Types of Exchanges
1. State Exchanges – Individual Consumer – Federal or State Run
- Carrier participation will be voluntary
- State determines plan designs: Bronze (low cost), Silver, Gold, Platinum (high cost); Catastrophic Plan – young invincibles (18 -30)
2. SHOP Exchange – Small Employers
- Open in 2015
- Limited to 50 FTE’s
- Employer picks plan for their EE’s
3. Private Exchanges – Wide variety available through various channels
- Wide variety – Single or Multiple Carrier, Regional or National, Fully or Self-Insured, Defined-Benefit or Defined-Contribution
- Available through various channels – Brokers, Technology Providers offering payroll or enrollment platforms, Insurance Companies
- Pros and Cons – Can help control cost by setting contribution amount for each employee, offer more benefit choices and services for enrollment, claims, billing, employee support. However they charge fees and may be more expensive; carrier participation fee, company enrollment fee or both.
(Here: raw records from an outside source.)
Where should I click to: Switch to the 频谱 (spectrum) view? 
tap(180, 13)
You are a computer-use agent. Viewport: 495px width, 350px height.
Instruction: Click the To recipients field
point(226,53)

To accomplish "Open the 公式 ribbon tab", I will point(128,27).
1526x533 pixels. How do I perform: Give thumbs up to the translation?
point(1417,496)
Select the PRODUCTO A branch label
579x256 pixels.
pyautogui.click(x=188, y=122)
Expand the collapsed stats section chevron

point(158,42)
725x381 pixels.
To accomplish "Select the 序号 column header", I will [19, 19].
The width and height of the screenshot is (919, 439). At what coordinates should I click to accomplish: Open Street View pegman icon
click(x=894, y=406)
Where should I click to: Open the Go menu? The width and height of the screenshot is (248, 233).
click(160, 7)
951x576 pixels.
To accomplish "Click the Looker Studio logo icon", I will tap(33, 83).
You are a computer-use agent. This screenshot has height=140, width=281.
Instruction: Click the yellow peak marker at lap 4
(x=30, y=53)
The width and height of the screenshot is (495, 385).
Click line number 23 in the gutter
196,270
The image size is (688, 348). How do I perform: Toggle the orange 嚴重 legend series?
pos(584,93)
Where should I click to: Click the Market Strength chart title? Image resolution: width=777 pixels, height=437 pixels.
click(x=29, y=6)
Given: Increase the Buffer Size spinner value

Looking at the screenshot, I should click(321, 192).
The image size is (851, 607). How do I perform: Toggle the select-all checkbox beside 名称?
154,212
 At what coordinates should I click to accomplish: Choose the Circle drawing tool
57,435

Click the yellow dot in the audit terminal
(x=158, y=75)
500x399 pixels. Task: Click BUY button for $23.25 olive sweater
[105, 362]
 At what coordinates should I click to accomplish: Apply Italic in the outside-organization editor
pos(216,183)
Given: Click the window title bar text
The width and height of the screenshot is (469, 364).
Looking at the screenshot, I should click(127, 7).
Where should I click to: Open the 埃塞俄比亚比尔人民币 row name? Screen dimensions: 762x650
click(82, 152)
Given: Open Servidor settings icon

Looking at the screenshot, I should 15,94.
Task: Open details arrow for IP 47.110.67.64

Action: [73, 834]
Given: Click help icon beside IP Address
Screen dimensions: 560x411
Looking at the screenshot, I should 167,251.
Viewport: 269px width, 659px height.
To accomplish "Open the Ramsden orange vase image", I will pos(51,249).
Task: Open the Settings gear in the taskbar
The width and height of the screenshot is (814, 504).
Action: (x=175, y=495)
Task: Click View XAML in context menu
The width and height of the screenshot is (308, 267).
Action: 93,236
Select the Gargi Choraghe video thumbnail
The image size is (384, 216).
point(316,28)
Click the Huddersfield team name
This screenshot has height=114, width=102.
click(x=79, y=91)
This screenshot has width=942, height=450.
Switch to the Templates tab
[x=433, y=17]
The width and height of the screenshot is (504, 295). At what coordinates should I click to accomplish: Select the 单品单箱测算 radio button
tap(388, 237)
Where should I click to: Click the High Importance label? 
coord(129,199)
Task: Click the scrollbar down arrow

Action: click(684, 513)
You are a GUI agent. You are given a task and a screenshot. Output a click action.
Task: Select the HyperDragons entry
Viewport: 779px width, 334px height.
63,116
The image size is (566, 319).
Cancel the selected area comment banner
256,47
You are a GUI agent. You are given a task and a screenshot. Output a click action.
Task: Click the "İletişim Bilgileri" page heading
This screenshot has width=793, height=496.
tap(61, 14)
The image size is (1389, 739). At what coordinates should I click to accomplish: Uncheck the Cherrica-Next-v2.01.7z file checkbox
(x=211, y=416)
Employee pros and cons exist as well; they may or may not like the selection of benefits, may shoulder a great portion of the costs.
- Although they can provide a wide choice of options, employers must be concerned about ‘anti-selection’ and loss of control of the underwriting process vs. being aggregated with poor performers.
Evolving State Exchange Landscape
- State Exchanges open in 2014 for Individuals only (SHOP plans are optional by state)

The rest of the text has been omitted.